LOOK carefully at the room which you intend doing over. Cannot you, unaided, find out why all of your efforts, some of the expensive ones have failed to make it attractive? You say that the moment you enter your room you have an impression of confused disorder pervading the whole plaque. Has the mantel too many things on it, and are these objects placed without any plan as to orderly, balanced arrangement? This is true in most cases, where the general impression made by a room is one of the disorders. Perhaps your mantel ornaments are neither beautiful nor interesting and are unrelated in shape and colour to the other decorative objects in the room. Until amateur decorators learn to make the mantels in their rooms the key-note of their decorative schemes, it is wise not to experiment beyond the rule of three ornaments.

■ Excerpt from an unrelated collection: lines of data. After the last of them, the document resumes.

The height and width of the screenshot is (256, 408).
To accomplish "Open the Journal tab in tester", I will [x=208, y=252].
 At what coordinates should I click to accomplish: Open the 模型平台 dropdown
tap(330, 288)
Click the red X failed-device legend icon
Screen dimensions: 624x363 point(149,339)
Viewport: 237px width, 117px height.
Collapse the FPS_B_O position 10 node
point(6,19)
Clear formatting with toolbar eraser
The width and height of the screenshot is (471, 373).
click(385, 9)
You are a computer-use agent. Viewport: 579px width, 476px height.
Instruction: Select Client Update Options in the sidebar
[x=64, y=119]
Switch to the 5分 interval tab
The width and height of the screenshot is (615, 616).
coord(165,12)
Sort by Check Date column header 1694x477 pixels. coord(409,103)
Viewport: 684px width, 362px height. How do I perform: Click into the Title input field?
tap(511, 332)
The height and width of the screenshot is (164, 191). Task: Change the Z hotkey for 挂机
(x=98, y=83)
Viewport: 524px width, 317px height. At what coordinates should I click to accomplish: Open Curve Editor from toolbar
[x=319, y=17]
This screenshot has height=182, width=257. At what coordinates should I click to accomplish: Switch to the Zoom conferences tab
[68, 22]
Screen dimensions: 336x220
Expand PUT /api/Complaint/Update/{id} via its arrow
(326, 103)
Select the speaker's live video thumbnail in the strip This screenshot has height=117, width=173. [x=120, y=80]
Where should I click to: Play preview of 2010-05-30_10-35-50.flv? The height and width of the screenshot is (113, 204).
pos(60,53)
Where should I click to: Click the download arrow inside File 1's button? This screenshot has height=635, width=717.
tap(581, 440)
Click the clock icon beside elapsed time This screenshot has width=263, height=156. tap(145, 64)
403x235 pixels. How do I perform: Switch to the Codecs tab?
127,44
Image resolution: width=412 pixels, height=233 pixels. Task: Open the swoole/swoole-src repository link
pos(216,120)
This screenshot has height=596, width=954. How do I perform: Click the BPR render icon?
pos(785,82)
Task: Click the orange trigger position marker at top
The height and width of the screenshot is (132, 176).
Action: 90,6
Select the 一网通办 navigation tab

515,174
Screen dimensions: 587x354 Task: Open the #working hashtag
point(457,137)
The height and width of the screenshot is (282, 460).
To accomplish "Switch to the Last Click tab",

These must be absolutely in character with the other furnishings. That is, your Colonial room is not the place for French ornaments, nor your French room the place for Colonial ornaments and clock, unless you have made yourself so familiar with the characteristics of the styles that you .recognize related periods and can therefore combine them. In a room with very inexpensive furniture and hangings use equally inexpensive ornaments. In every case harmony is beauty.
Suppose you continue the analysis of your room by asking yourself if it has too many things in it to be “restful”? Have you, perhaps, used furniture which does not go together as to shapes, color of woods or the materials used as upholstery? Have you too many “spots” in the room? By which we mean, are there too many figured materials with different designs and colors, used as hangings and for furniture coverings ? Is your figured material, chintz, cretonnes or brocade, all of one design and coloring, but have you used too much of it, so that the effect is confused and un-restful?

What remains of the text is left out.